**Directions**
Nothing below is to be printed except the lines between the line holding "Task: Open https://192.168.80.18:10257/metrics" and the line holding "Task: Click the chart zoom-in plus icon", inclusive, each exactly as it appears.

>>>

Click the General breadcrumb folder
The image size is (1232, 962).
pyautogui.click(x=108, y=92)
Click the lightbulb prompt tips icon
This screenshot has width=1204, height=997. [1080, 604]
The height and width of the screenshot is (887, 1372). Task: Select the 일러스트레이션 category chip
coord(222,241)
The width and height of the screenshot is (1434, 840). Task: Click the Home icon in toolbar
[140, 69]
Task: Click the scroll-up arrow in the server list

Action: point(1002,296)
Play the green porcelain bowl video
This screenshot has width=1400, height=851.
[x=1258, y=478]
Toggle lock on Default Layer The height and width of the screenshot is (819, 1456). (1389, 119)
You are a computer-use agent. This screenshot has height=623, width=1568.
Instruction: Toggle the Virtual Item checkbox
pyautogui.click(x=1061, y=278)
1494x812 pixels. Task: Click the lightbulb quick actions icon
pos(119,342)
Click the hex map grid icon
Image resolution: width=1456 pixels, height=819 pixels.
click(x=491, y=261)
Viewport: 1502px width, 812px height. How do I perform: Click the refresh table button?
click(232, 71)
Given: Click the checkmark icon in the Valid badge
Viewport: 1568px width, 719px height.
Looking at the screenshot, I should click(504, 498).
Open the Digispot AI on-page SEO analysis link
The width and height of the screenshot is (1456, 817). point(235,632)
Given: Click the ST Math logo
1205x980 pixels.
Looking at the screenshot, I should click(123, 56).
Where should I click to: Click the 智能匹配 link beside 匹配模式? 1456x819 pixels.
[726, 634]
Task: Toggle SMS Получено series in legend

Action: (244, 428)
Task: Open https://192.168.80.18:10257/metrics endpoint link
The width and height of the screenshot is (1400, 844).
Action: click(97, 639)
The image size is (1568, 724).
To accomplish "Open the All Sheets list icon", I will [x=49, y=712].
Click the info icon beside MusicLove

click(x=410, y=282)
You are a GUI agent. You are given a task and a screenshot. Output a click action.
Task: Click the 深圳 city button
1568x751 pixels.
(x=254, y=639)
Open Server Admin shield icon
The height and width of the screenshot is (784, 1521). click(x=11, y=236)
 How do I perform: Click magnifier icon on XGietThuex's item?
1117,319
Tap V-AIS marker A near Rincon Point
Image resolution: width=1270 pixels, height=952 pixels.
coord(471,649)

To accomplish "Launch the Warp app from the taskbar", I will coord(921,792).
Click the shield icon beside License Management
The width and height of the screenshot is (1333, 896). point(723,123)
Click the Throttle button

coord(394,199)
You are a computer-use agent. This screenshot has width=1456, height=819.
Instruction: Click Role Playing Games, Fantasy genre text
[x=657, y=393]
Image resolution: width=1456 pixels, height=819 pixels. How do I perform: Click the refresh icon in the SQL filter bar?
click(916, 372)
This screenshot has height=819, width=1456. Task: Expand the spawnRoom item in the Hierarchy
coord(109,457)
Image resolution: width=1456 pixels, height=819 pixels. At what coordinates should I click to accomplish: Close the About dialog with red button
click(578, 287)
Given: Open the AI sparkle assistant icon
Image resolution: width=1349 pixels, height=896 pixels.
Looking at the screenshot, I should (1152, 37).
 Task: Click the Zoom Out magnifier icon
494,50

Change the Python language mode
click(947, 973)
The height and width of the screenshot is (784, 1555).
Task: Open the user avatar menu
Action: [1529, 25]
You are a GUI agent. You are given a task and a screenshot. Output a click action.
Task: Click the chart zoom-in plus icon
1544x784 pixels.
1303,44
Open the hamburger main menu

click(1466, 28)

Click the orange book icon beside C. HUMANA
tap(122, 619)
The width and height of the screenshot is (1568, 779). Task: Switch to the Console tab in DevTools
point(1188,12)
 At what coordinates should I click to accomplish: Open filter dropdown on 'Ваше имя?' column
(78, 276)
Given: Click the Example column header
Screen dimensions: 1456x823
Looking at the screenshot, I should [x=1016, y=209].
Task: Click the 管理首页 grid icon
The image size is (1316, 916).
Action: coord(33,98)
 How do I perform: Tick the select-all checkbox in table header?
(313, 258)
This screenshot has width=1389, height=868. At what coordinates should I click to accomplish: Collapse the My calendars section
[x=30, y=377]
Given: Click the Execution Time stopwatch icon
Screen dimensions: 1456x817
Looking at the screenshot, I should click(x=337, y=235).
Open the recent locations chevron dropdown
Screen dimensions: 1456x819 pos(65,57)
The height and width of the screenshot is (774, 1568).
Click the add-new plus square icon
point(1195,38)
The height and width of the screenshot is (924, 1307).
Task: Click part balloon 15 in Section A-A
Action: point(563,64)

<<<

**Reply to the task**
Task: Open https://192.168.80.18:10257/metrics endpoint link
The width and height of the screenshot is (1400, 844).
Action: click(97, 639)
The image size is (1568, 724).
To accomplish "Open the All Sheets list icon", I will [x=49, y=712].
Click the info icon beside MusicLove

click(x=410, y=282)
You are a GUI agent. You are given a task and a screenshot. Output a click action.
Task: Click the 深圳 city button
1568x751 pixels.
(x=254, y=639)
Open Server Admin shield icon
The height and width of the screenshot is (784, 1521). click(x=11, y=236)
 How do I perform: Click magnifier icon on XGietThuex's item?
1117,319
Tap V-AIS marker A near Rincon Point
Image resolution: width=1270 pixels, height=952 pixels.
coord(471,649)

To accomplish "Launch the Warp app from the taskbar", I will coord(921,792).
Click the shield icon beside License Management
The width and height of the screenshot is (1333, 896). point(723,123)
Click the Throttle button

coord(394,199)
You are a computer-use agent. This screenshot has width=1456, height=819.
Instruction: Click Role Playing Games, Fantasy genre text
[x=657, y=393]
Image resolution: width=1456 pixels, height=819 pixels. How do I perform: Click the refresh icon in the SQL filter bar?
click(916, 372)
This screenshot has height=819, width=1456. Task: Expand the spawnRoom item in the Hierarchy
coord(109,457)
Image resolution: width=1456 pixels, height=819 pixels. At what coordinates should I click to accomplish: Close the About dialog with red button
click(578, 287)
Given: Open the AI sparkle assistant icon
Image resolution: width=1349 pixels, height=896 pixels.
Looking at the screenshot, I should (1152, 37).
 Task: Click the Zoom Out magnifier icon
494,50

Change the Python language mode
click(947, 973)
The height and width of the screenshot is (784, 1555).
Task: Open the user avatar menu
Action: [1529, 25]
You are a GUI agent. You are given a task and a screenshot. Output a click action.
Task: Click the chart zoom-in plus icon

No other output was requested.